When Alien 3 came out five years ago, Weaver expressed her reluctance to once again play Ripley unless the role was truly challenging. When movie stars are in this yadda-yadda mode, it's usually a prelude to a fatter payday. And yet Weaver was right, of course. Cast in the same old way, her new tour of duty as Ripley might have come off as pure camp. As it turns out, she has more to work with in Alien Resurrection than she does in The Ice Storm, where she plays a bored adulterer--another species of half-monster.

Weaver is able to take a schlock conception and turn it into a tour de force. Sky-high and straight-backed, she's imperiously graceful in this film; at times she resembles Martha Graham in the swooping, lyrical severity of her movements. Weaver plays Ripley as a feral, ravaged woman--her face is at once frighteningly open and cloaked from all sympathy.

The primal psychological appeal of the Alien movies was always the notion of the beast-within--the monster id that suddenly pops out of your chest. Weaver brings out the metaphorical dread in this part-human-part-creature pulp. But Ripley represents what happens to you after the monster has popped out and you're still alive. She isn't zombified by her condition; she's hyper-aware. The tension between her two natures has tuned her to a fine tautness. Her senses are alive to every quaver. In a couple of sequences, Ripley is like some preternatural American Indian tracker, putting her ear to the ground to pick up impending vibrations from the alien swarm. She may want to flee, but she's also damn proud she's mother to the queen.

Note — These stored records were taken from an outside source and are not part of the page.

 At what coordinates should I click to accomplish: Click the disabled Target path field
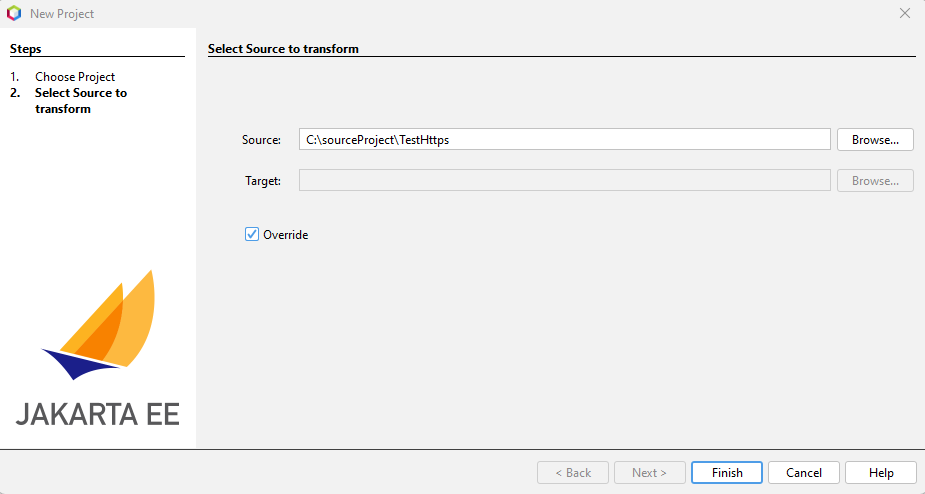564,181
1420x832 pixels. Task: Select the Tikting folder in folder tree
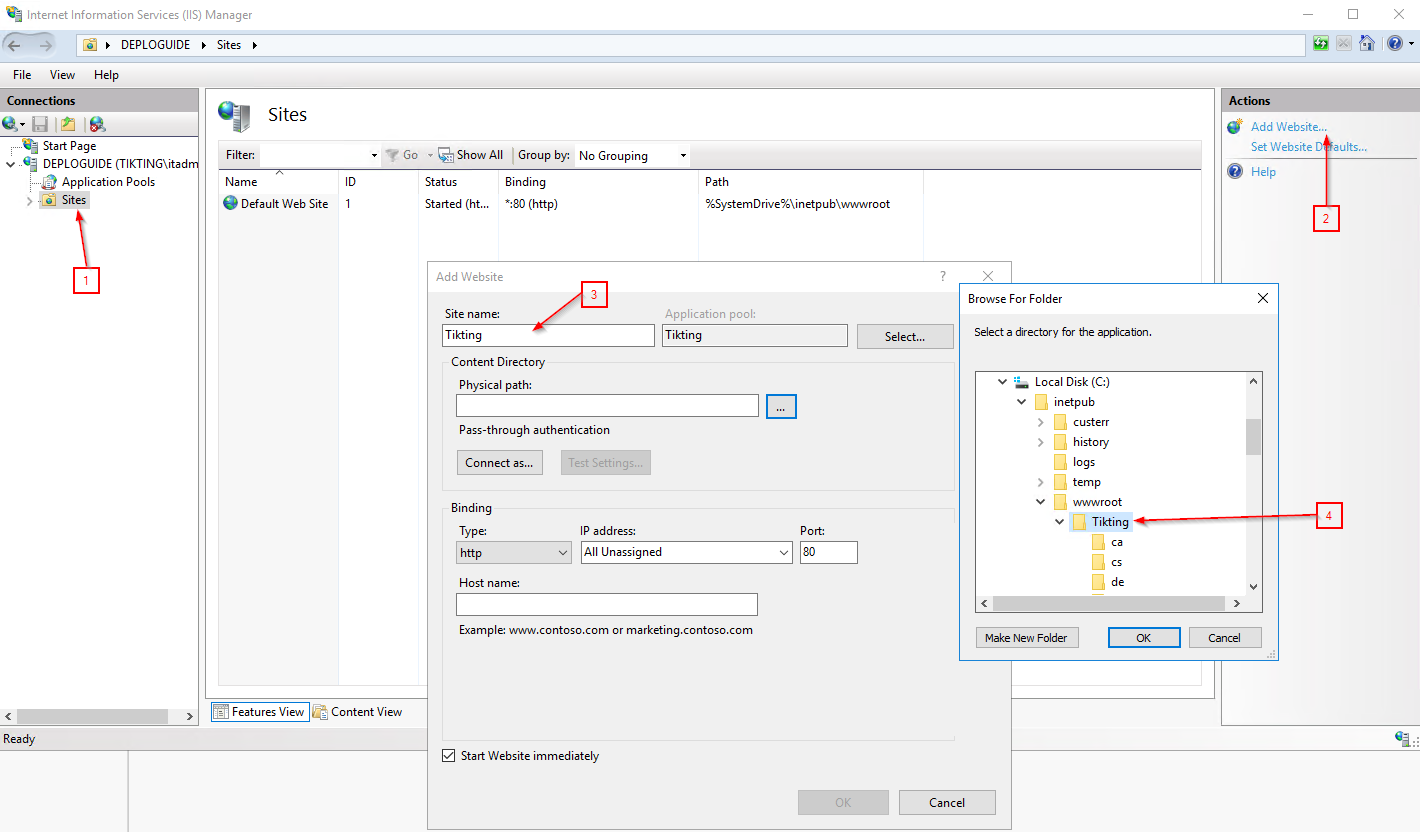1110,522
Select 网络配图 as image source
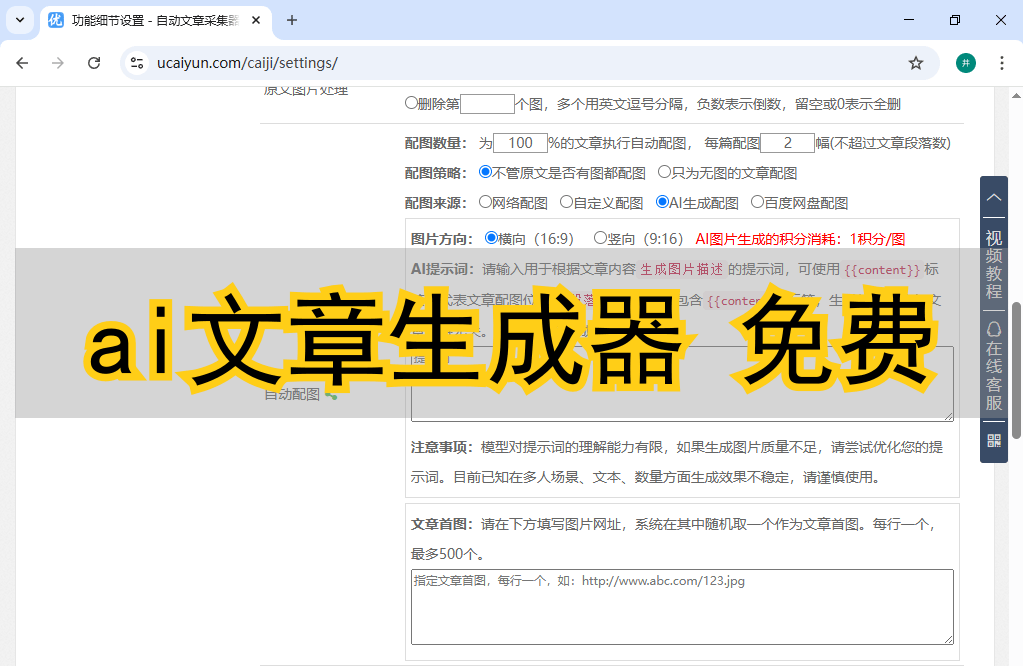1023x666 pixels. pos(486,202)
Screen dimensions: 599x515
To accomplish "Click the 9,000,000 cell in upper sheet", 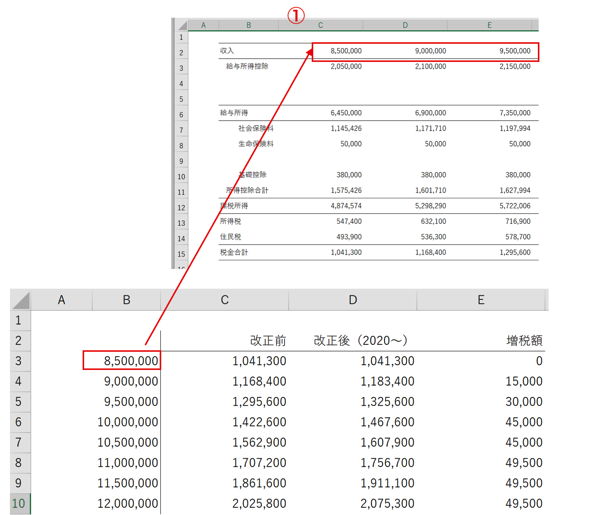I will pos(405,51).
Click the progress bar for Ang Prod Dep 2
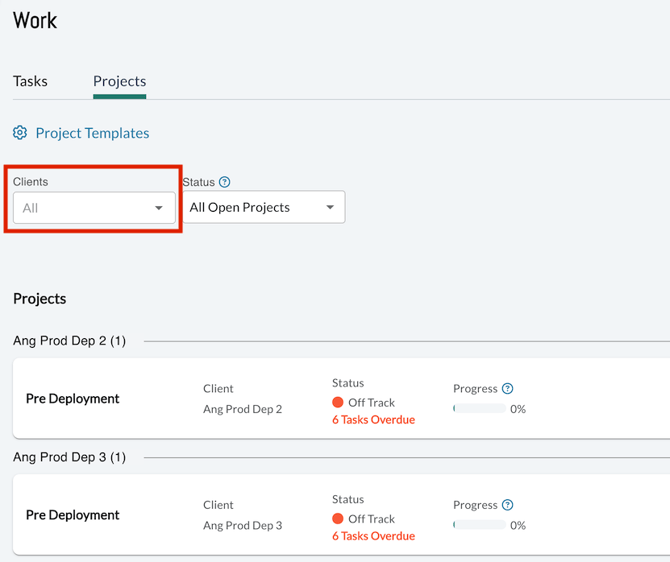This screenshot has height=562, width=670. [x=479, y=409]
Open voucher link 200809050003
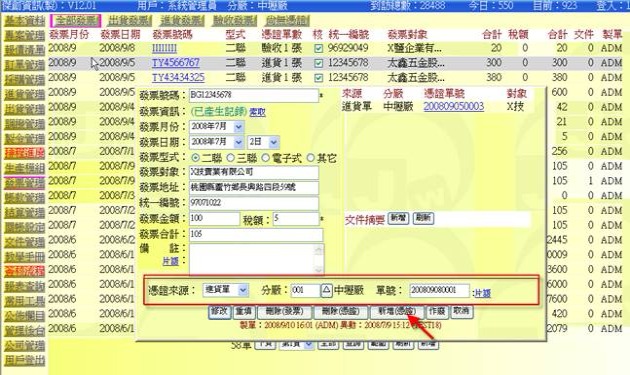The image size is (630, 375). click(x=453, y=107)
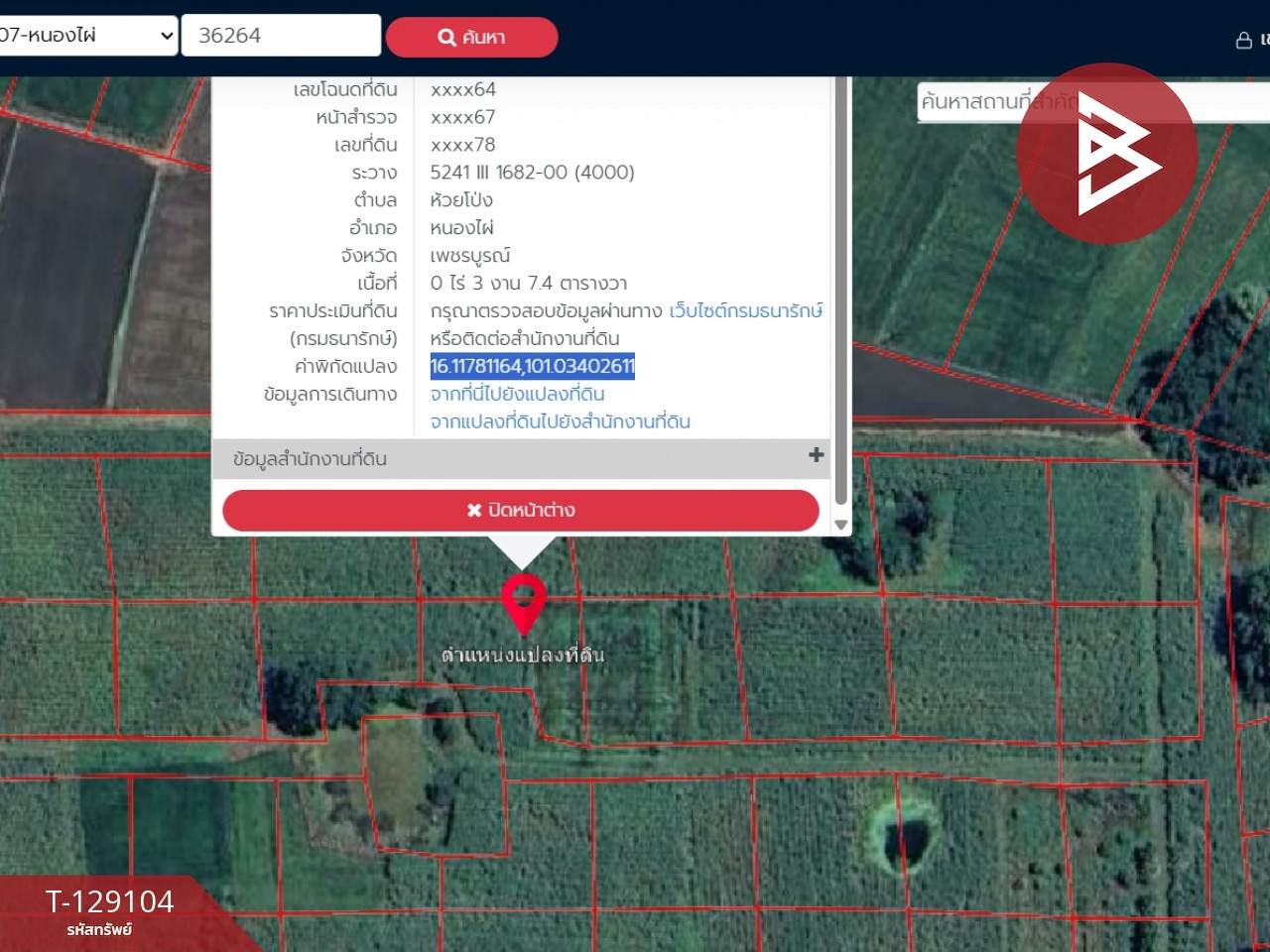Screen dimensions: 1270x952
Task: Click the lock login icon
Action: point(1243,41)
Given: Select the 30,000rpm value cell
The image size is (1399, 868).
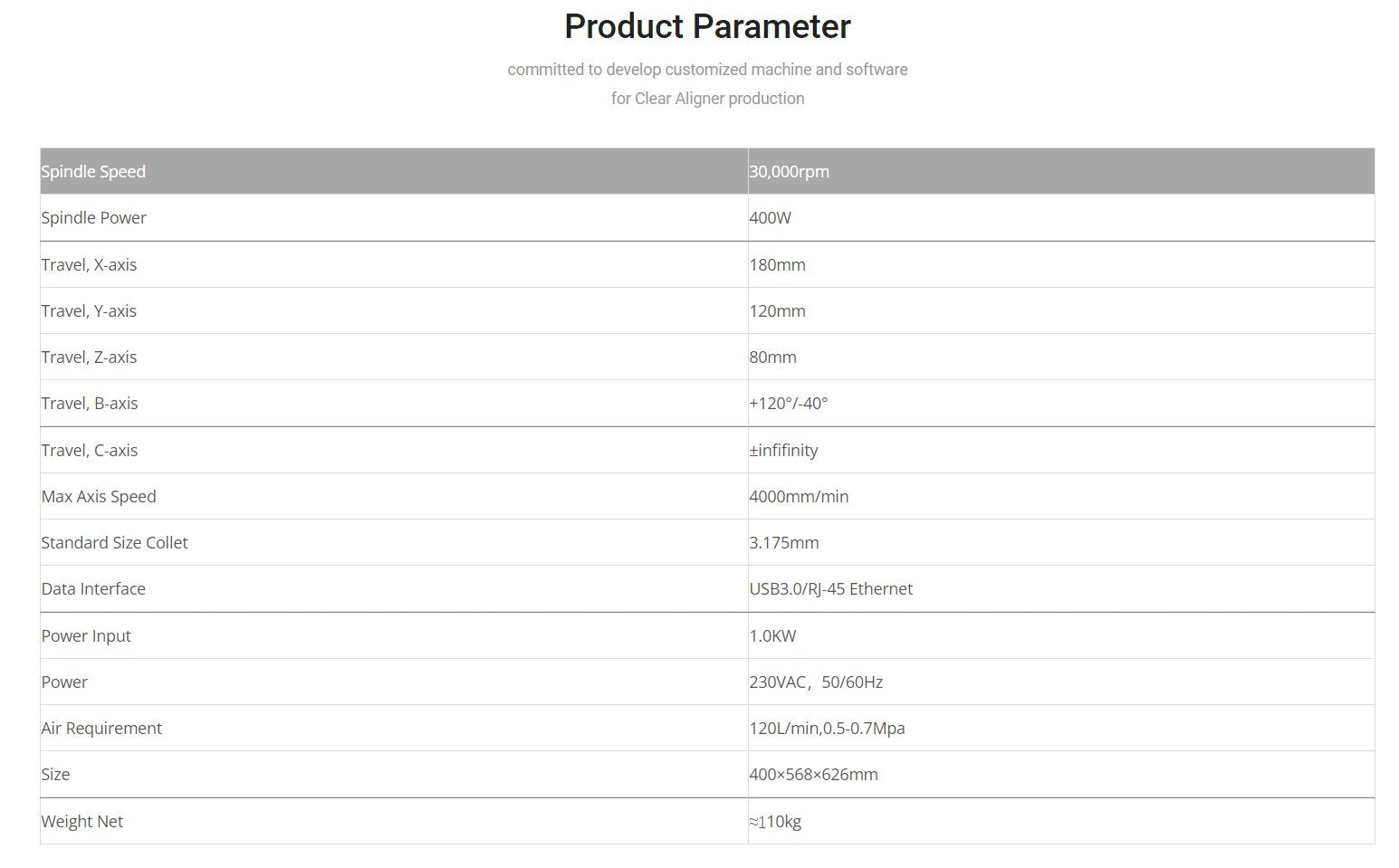Looking at the screenshot, I should (x=789, y=172).
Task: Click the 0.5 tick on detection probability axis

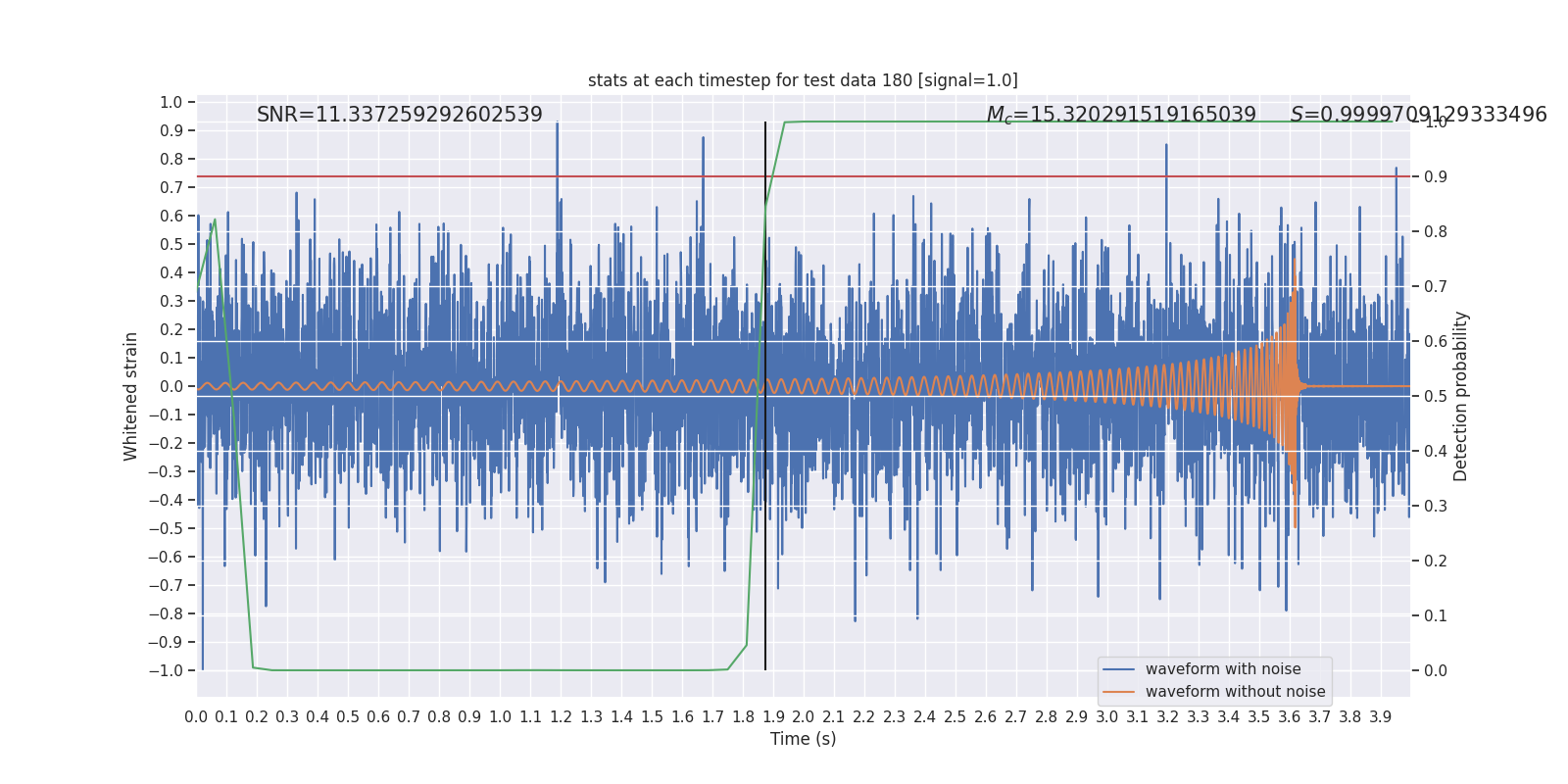Action: pyautogui.click(x=1436, y=396)
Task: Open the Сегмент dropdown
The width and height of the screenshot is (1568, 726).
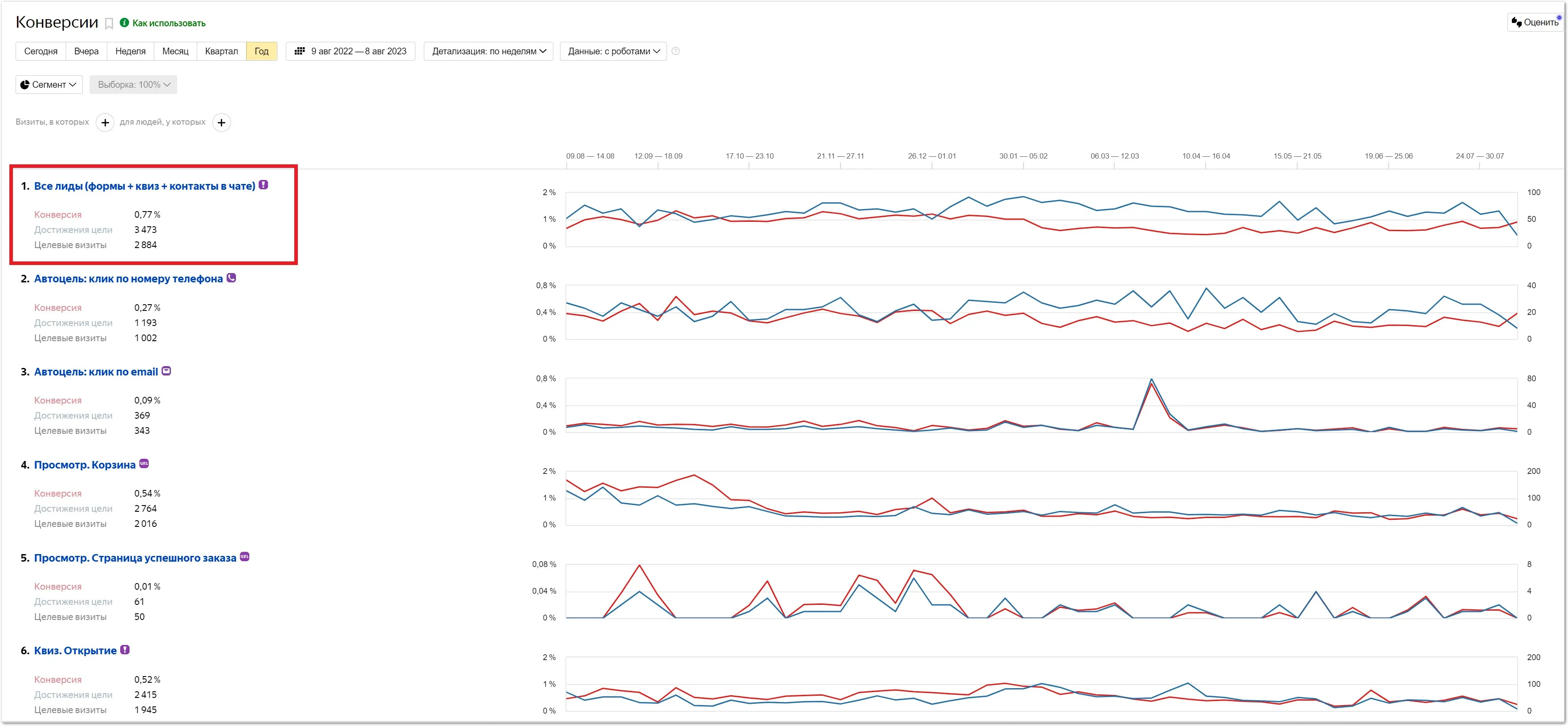Action: coord(49,85)
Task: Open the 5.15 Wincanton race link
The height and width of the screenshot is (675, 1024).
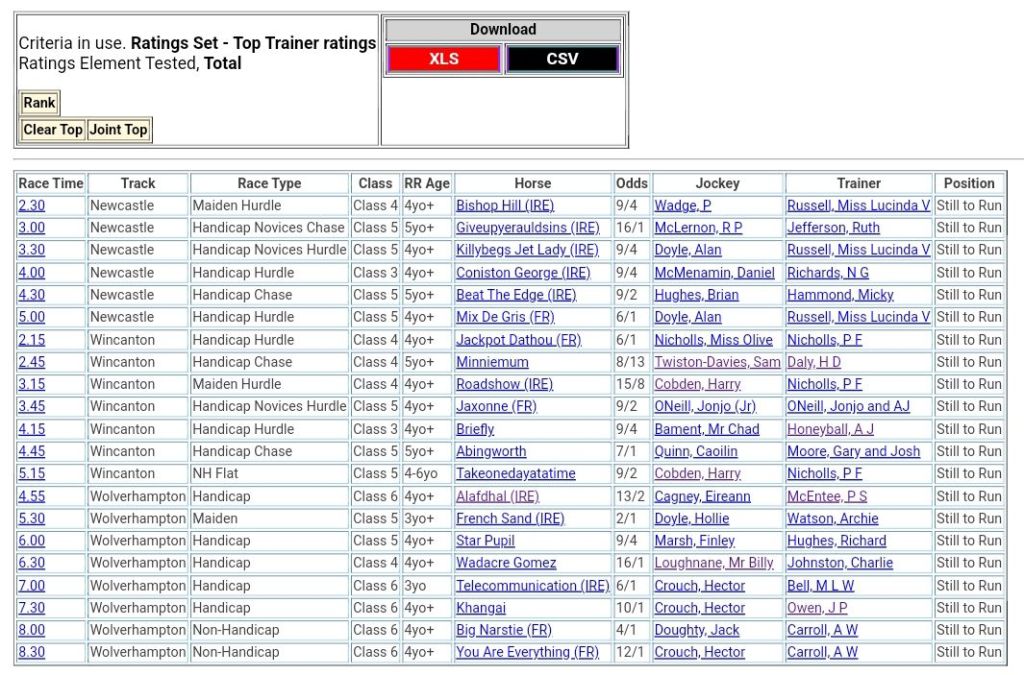Action: click(31, 474)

The film needs Weaver at its center. Like Terry Gilliam, Jeunet is such a frantically inventive futurist that, without powerful actors to ground his visions, his movies spin off into a gorgeous, exhausting nothingness. Gilliam's The Fisher King was centered by Jeff Bridges, Robin Williams, Mercedes Ruehl, and Amanda Plummer. As extraordinary as Delicatessen and the even more lyrical The City of Lost Children looked, they wore you out in the same way that feature-length animated films, with their wiggy visuals and lack of human weight, can sometimes do. (Jeunet used to be an animator and still storyboards all his shots.) Alien Resurrection isn't as wildly inventive as his earlier films. What a relief! If Jeunet had made a Hollywood creature-feature in his usual way, he might have wiped out most of the audience.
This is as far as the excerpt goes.